▶ [Text section]
•••
ERPM signed a letter endorsing comments that demonstrate to the Commission that there is a chorus of support from within the public broadcasting system for its proposal to adopt a more relaxed and reasonable enforcement policy.  

July 18, 2013

By Electronic Filing
Marlene H. Dortch, Secretary
Federal Communications Commission
445 Twelfth Street, SW
Washington, DC 20554

Re:       Reply Comments of the Public Radio Regional Organizations
Adopting an “Egregious Cases” Enforcement Policy (GN Docket No. 13-86)

Dear Ms. Dortch:

The undersigned are the leaders of the four public radio regional organizations comprised of 200 stations located in all four corners of the nation, whose purpose is to represent the views of our members on issues that impact local stations. We write to support the Commission’s proposal to adopt an “egregious cases” approach to indecency enforcement. In doing so, we endorse the comments filed by National Public Radio (NPR) on June 19, 2013. Such an approach would significantly lessen the chilling effect currently imposed on responsible broadcasters like our member stations, and ultimately help them better fulfill their public service missions.

Public radio stations are nonprofit organizations that are committed to providing the highest quality news, public affairs and cultural programming available today.  Perhaps more importantly, local stations strive to provide what the commercial market does not—in-depth coverage of people and events where, to the greatest extent possible, the voices of actual participants, observers, and related ambient sounds are used to facilitate deeper understanding of the events being described. In applying this unique approach, public radio stations like our members are exceedingly careful not to offend the sensibilities of their audiences.
•••
Stored dataset items
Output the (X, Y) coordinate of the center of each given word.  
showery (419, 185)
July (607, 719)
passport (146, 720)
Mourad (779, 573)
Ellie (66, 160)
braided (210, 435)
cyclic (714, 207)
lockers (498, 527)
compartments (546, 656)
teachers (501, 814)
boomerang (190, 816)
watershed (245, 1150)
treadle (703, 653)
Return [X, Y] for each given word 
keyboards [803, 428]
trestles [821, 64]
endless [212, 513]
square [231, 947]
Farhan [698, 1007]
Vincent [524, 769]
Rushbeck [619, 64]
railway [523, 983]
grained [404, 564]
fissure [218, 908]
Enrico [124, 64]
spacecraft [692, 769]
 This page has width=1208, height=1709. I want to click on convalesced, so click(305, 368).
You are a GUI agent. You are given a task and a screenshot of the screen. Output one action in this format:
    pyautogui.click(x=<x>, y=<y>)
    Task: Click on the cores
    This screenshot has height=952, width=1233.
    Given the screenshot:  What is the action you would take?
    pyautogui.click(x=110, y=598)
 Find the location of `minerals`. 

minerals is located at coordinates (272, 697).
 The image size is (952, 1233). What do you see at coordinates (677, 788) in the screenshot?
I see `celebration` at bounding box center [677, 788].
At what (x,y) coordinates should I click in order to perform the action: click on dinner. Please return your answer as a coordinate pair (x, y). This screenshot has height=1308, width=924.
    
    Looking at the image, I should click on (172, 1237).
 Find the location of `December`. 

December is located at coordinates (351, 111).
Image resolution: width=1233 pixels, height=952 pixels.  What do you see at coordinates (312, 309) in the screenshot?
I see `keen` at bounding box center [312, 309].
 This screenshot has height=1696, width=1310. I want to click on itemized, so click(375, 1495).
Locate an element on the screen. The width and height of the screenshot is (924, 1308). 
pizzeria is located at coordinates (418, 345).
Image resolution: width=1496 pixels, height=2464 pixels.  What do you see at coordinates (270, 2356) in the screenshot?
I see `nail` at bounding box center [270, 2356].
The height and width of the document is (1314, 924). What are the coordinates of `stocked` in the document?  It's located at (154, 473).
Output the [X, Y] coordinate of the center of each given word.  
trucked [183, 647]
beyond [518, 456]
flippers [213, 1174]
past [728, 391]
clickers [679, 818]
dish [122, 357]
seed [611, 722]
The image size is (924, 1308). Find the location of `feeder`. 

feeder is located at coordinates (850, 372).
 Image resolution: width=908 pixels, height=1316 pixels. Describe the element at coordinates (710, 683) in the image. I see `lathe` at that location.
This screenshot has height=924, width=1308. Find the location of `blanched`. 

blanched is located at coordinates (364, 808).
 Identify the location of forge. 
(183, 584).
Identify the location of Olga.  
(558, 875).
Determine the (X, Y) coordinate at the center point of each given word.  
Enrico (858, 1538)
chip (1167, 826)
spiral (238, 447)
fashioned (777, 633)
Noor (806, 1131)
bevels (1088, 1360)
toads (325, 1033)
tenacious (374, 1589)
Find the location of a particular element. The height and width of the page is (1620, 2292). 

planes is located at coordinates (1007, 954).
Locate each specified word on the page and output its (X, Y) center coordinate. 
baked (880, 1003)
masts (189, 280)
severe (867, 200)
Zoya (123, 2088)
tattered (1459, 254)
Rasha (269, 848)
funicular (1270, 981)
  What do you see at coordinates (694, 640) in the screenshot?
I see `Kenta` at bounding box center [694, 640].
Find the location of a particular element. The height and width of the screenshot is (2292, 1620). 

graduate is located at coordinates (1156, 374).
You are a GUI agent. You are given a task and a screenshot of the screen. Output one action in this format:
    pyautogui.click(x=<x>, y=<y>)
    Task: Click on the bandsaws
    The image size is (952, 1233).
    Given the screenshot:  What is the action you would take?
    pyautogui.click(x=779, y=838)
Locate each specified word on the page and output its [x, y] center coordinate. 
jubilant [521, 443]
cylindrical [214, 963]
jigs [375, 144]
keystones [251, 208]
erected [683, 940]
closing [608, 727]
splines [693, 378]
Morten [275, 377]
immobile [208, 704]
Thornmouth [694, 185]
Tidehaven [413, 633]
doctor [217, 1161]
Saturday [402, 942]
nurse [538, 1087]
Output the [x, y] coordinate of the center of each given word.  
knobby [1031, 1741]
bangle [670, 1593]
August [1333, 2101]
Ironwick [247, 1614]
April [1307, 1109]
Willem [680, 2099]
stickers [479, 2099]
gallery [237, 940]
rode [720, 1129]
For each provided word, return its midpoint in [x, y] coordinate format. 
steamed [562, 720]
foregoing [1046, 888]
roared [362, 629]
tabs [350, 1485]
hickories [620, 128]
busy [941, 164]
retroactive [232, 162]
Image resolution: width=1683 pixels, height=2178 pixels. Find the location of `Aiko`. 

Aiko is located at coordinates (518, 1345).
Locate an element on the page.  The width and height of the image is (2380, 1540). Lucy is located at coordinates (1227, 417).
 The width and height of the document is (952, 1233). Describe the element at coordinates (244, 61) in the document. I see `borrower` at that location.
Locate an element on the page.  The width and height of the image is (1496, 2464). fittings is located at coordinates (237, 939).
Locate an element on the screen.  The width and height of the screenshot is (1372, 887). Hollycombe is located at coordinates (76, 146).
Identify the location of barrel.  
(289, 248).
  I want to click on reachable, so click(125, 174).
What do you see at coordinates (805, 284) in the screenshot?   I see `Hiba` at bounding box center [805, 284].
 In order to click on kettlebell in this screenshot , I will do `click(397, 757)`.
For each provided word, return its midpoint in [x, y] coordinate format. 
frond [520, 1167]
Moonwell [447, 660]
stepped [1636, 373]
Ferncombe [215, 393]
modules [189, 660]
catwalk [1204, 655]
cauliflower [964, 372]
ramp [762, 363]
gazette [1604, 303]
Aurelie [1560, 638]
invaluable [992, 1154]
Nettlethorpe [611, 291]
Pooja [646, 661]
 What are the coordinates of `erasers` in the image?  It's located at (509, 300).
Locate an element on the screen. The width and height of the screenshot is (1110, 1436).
•••
▶ [What this exercise asks]
1. Can you copy out, line for line, the stretch of the records from the line containing "tenacious (374, 1589)" through the line containing "center [694, 640]."?
2. How would the letter on public radio and indecency enforcement go on? Write the next part, starting after its last sentence.

▶ [Answer set]
1.
tenacious (374, 1589)
Find the location of a particular element. The height and width of the page is (1620, 2292). 

planes is located at coordinates (1007, 954).
Locate each specified word on the page and output its (X, Y) center coordinate. 
baked (880, 1003)
masts (189, 280)
severe (867, 200)
Zoya (123, 2088)
tattered (1459, 254)
Rasha (269, 848)
funicular (1270, 981)
  What do you see at coordinates (694, 640) in the screenshot?
I see `Kenta` at bounding box center [694, 640].

2.
However, on occasion, public radio’s journalistic efforts give rise to potential indecency violations under the Commission’s current “zero tolerance” approach, particularly where unintentional, spontaneous utterances are captured during live taping, or where potentially indecent words or phrases are so essential to the audience’s understanding of the issue at hand that removing them would significantly impact the quality of the program. In these instances and others that occur in the course of public radio programming, use of potentially indecent language is never intentionally profane or gratuitous. But the Commission’s current approach, coupled with the prospect of massive fines, creates a degree of risk and uncertainty that severely constrains the editorial judgment of local programmers, and ultimately impacts program quality. As responsible broadcasters that provide a clear public benefit, public radio stations should be afforded discretion to serve their local communities without facing the prospect of crippling fines.

Furthermore, as noted by NPR, the Commission’s current policy has led to the delay of station license renewals where an indecency complaint is pending—even if the complaint is clearly without merit. Delayed license renewals force stations—many of which operate under significant financial constraints—to incur additional legal costs. Already-scarce resources should not be diverted from community service.

Accordingly, in support of the comments of NPR, we urge the Commission to adopt an “egregious cases” indecency enforcement policy. Doing so would go a long way towards addressing the issues identified above.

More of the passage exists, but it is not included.